# Pixel coordinate grounding data
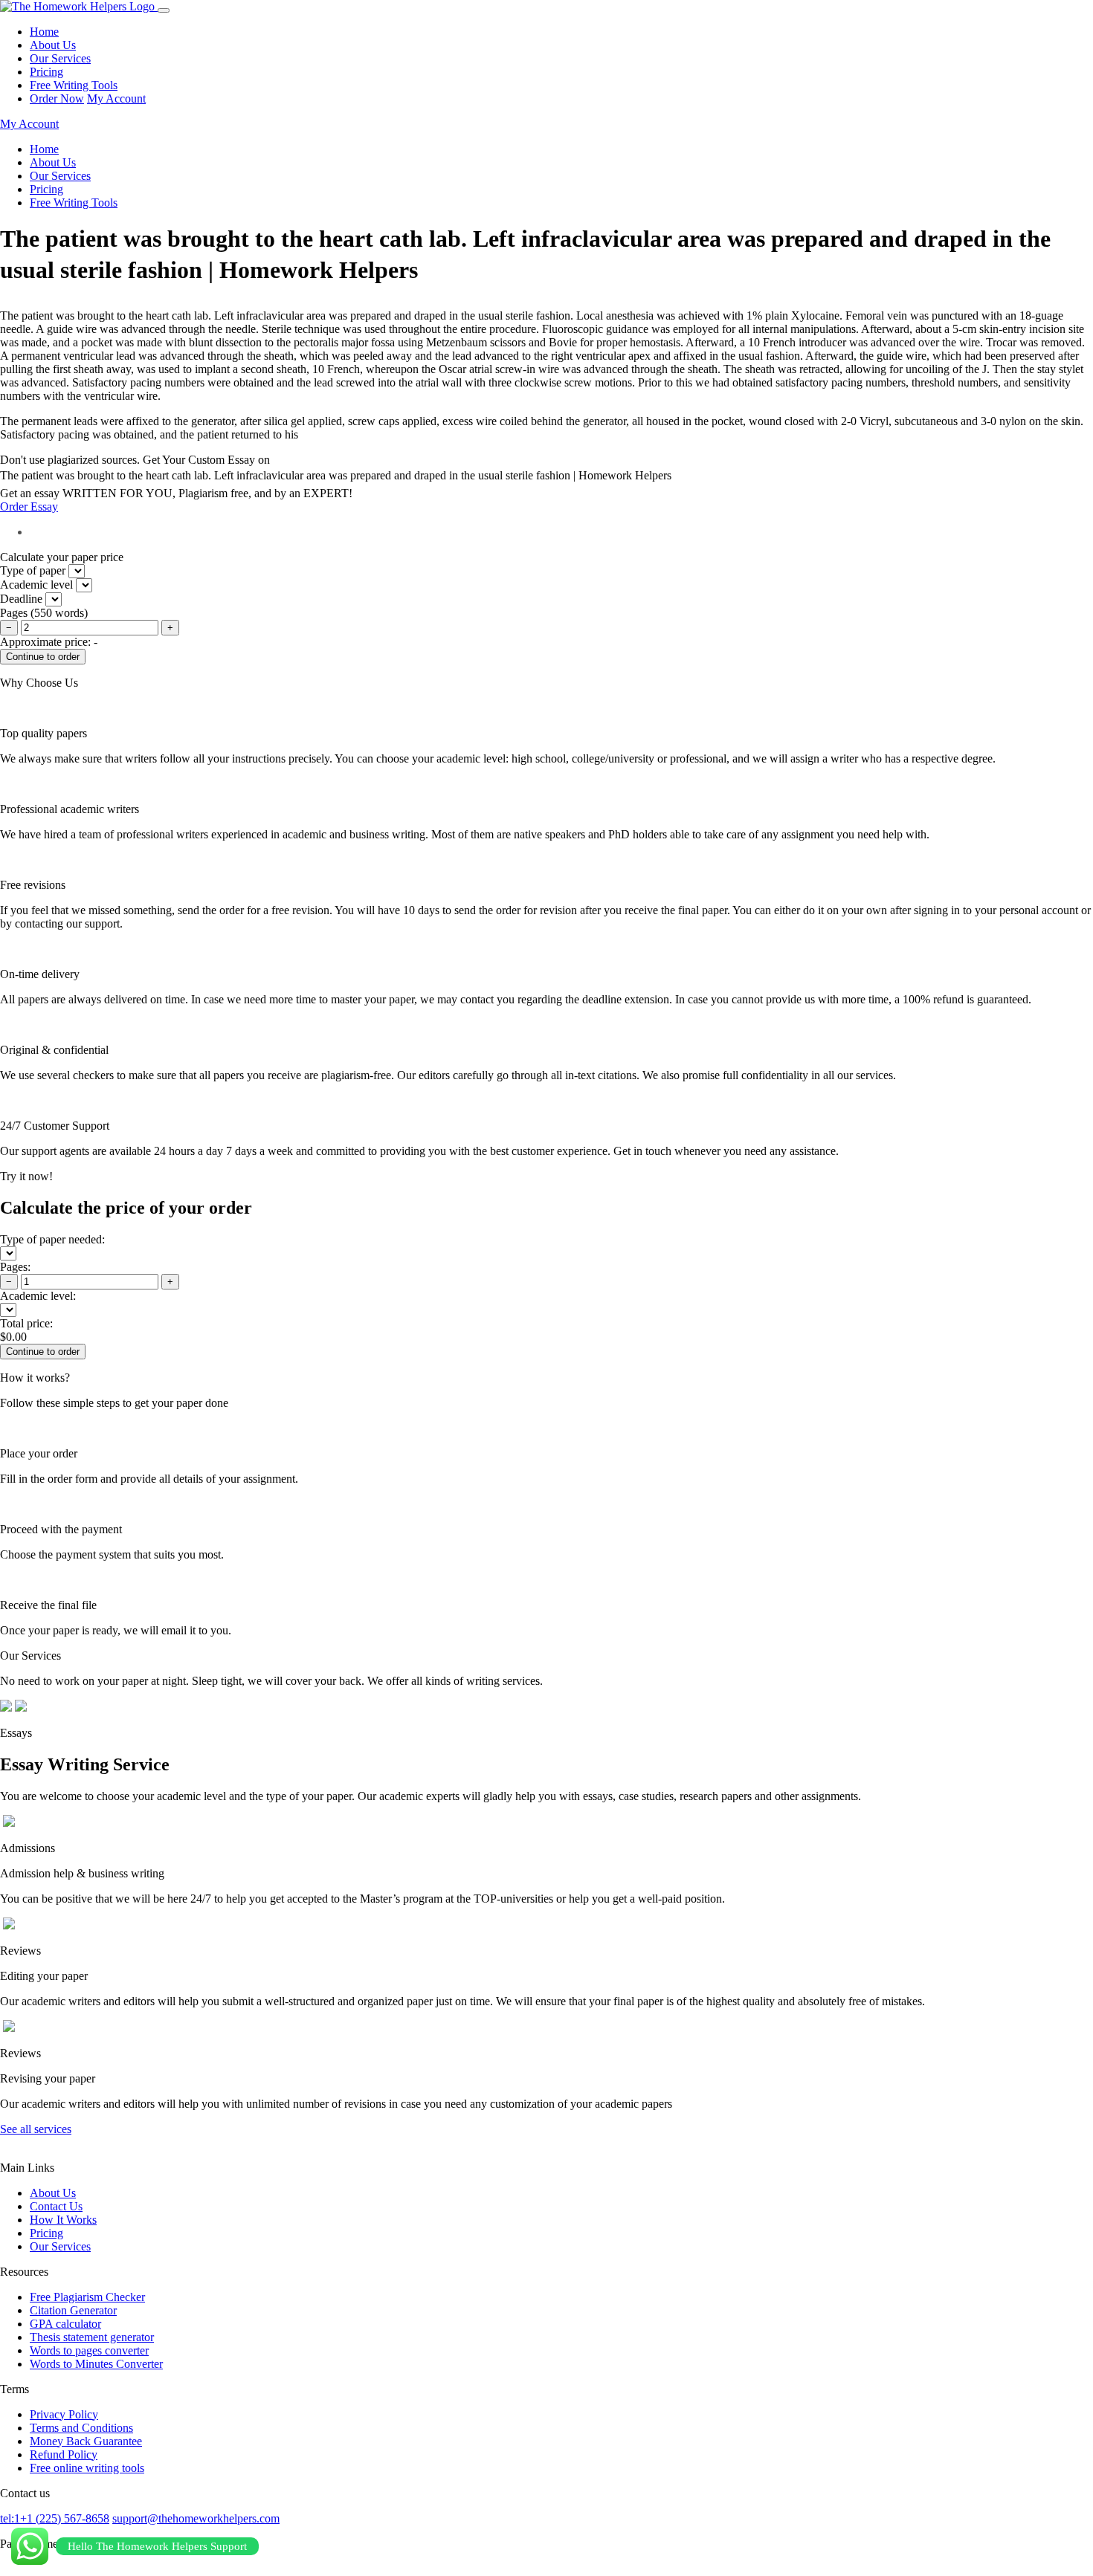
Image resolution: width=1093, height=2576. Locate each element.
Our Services (60, 58)
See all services (35, 2129)
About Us (53, 45)
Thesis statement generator (92, 2337)
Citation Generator (73, 2310)
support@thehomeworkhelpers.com (196, 2518)
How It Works (63, 2219)
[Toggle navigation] (164, 10)
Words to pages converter (89, 2350)
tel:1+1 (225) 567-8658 (54, 2518)
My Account (116, 98)
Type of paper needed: (52, 1239)
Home (44, 31)
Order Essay (29, 506)
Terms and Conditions (81, 2427)
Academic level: (38, 1295)
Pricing (46, 71)
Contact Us (56, 2206)
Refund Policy (63, 2454)
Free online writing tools (87, 2468)
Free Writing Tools (73, 85)
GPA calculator (65, 2323)
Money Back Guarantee (86, 2441)
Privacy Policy (64, 2414)
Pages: (15, 1267)
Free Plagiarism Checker (87, 2297)
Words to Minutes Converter (96, 2363)
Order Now (57, 98)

# BRIEF
Pictures omitted, give the entries again exactly.

# YOUR RESPONSE
Image resolution: width=1093, height=2576. Locate each element.
Our Services (60, 58)
See all services (35, 2129)
About Us (53, 45)
Thesis statement generator (92, 2337)
Citation Generator (73, 2310)
support@thehomeworkhelpers.com (196, 2518)
How It Works (63, 2219)
[Toggle navigation] (164, 10)
Words to pages converter (89, 2350)
tel:1+1 (225) 567-8658 (54, 2518)
My Account (116, 98)
Type of paper needed: (52, 1239)
Home (44, 31)
Order Essay (29, 506)
Terms and Conditions (81, 2427)
Academic level: (38, 1295)
Pricing (46, 71)
Contact Us (56, 2206)
Refund Policy (63, 2454)
Free online writing tools (87, 2468)
Free Writing Tools (73, 85)
GPA calculator (65, 2323)
Money Back Guarantee (86, 2441)
Privacy Policy (64, 2414)
Pages: (15, 1267)
Free Plagiarism Checker (87, 2297)
Words to Minutes Converter (96, 2363)
Order Now (57, 98)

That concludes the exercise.